The federal payroll in Washington Murphy pegs at 360,000 (BO: Before Obama), calling this estimate a “convenient deceit,” as an “even larger number of people in the Washington area — about 400,000 — work for private companies that are doing government work.” Add to the above a quarter million people who live in the vicinity and feed off the government directly or indirectly; the lawyers and lobbyist, the wonks and accountants, the reporters and caterers and limousine drivers and panegyrists, and all the aides and associates whose job it is to functions as someone else’s brain.”
Don’t forget that the D.C. hood is home to your favorite oh-so gritty media personalities, who gather inside or near the Bubble to reap “the benefits of being at the center of the Imperium.” Back to their role model, Rome:
The biggest component of [Rome's] prodigious intake was something called the annona, an in-kind tax levied by Rome on everyplace else, and collected in the form of grain, which was used to provide free bread for most of Rome’s inhabitants. … Eventually, the annona was expanded beyond grain to include olive oil and wine. If you think of the annona as tax revenue, which it was, then the revenue not only accomplished its stated purpose of feeding the city; it also supported large swaths of private-sector activity, from shipping to baking to crime. Some of this activity was encouraged with tax breaks and grants of citizenship. There was great wealth to be had off government contracts. … the annona remained [the Empire's] essential lifeline, preserved at all costs.
“All life in Washington today derives ultimately from the capitals’ own version of Rome’s annona — the continuous infusion not of grain and olive oil but of tax revenue and borrowed money. Instead of ships and barges there are banks, 10,000 of them designated for this purpose, which funnel the nations’ tax payments to the city. This ‘never-ending flow of revenue creates a broad level of affluence that has no real counterpart anywhere in America.” Says Murphy: “Washington simply doesn’t look like the rest of America.” But its residents “fail to view this as bizarre.”

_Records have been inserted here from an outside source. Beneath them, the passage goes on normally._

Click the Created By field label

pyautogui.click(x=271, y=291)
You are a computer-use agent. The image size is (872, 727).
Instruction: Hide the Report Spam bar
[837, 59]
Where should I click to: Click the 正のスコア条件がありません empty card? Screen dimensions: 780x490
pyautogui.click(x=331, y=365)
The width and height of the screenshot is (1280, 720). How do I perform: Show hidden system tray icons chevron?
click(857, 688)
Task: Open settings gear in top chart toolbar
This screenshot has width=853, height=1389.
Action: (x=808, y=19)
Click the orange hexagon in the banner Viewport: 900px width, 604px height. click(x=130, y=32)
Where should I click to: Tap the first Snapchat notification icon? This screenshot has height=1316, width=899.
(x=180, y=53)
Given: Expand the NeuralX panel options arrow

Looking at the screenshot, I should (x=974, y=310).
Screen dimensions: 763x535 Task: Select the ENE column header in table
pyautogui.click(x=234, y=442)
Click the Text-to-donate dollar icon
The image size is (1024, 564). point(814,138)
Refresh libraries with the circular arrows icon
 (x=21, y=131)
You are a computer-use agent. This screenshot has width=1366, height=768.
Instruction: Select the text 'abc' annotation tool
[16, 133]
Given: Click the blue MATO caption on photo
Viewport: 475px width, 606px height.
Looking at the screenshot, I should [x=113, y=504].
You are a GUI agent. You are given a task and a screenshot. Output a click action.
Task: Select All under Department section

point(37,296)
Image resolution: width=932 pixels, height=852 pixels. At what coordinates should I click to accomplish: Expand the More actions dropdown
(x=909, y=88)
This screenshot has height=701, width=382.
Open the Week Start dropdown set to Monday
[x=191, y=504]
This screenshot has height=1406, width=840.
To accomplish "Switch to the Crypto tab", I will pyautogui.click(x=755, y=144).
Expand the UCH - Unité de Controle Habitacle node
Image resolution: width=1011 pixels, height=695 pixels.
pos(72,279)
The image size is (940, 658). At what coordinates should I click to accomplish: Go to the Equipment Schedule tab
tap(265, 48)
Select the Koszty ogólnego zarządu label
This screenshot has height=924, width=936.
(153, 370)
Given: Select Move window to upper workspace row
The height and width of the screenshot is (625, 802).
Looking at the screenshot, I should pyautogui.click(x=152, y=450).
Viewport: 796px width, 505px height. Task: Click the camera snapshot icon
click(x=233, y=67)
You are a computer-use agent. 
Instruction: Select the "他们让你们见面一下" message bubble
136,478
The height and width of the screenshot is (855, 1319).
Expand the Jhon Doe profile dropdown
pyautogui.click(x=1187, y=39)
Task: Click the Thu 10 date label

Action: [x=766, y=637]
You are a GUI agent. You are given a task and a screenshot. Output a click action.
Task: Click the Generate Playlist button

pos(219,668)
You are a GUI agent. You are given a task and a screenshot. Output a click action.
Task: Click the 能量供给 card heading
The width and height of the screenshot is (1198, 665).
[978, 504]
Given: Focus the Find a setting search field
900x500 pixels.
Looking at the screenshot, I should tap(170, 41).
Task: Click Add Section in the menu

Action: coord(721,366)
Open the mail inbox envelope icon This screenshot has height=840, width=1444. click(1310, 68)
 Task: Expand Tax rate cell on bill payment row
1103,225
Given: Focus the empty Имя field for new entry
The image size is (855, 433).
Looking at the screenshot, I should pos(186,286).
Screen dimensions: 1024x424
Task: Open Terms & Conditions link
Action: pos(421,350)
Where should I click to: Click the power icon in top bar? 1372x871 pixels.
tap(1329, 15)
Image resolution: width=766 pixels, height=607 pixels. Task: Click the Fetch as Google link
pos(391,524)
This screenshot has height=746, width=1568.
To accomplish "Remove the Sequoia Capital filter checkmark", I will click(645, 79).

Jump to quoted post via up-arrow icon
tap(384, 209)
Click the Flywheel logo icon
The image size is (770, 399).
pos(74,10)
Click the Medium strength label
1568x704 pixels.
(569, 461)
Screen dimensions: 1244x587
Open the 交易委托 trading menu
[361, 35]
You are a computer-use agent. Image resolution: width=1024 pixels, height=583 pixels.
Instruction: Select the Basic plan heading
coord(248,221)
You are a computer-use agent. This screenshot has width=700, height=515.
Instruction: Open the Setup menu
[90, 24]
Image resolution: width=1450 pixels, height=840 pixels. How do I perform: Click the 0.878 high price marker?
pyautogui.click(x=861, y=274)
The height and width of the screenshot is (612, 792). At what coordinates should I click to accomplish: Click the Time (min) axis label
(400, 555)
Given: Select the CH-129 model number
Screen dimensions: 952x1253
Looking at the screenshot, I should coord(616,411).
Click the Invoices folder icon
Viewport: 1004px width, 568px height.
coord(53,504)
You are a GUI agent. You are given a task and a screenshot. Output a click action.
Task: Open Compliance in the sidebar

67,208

Fox News’ Sean Hannity is catching up, and has featured a documentary about how Washington works and how we all work for DC. (Transcripts should be available here, in a day or two.)

In the “one-hour special, ‘Boomtown,’” writes Wynton Hall at Breitbart.com, “the host, Sean Hannity; Peter Schweizer, the president and co-founder of the Government Accountability Institute; and Stephen K. Bannon, the executive chairman of Breitbart News and co-founder of the Government Accountability Institute, investigate what they call crony capitalism among the city’s power elite and the tactics used by lobbyists, bureaucrats and legislators to finance their lifestyles with taxpayer money. ‘Boomtown’ will reportedly provide a bipartisan look at Washington’s wealth explosion and uncover how the culture of cronyism has created a life of luxury for insiders at taxpayer expense.”

[SNIP]

Conveniently and predictably, Mr. Hannity has awoken to American fascism now that a Democrat is in office. To their credit, the two documentary makers made the point over and over again, and it is: There is not a dime’s worth of difference between the Republican and Democratic parties. Their members and family members over generations partake in the spoils system with equal energy.

“Two Wings of the Same Bird of Prey”

Lest you forget the privileged members of the media and the political punditry; they are friends of fascism too. The D.C. hood is home to your favorite oh-so gritty media personalities, who gather inside or near the Bubble to reap “the benefits of being at the center of the Imperium.”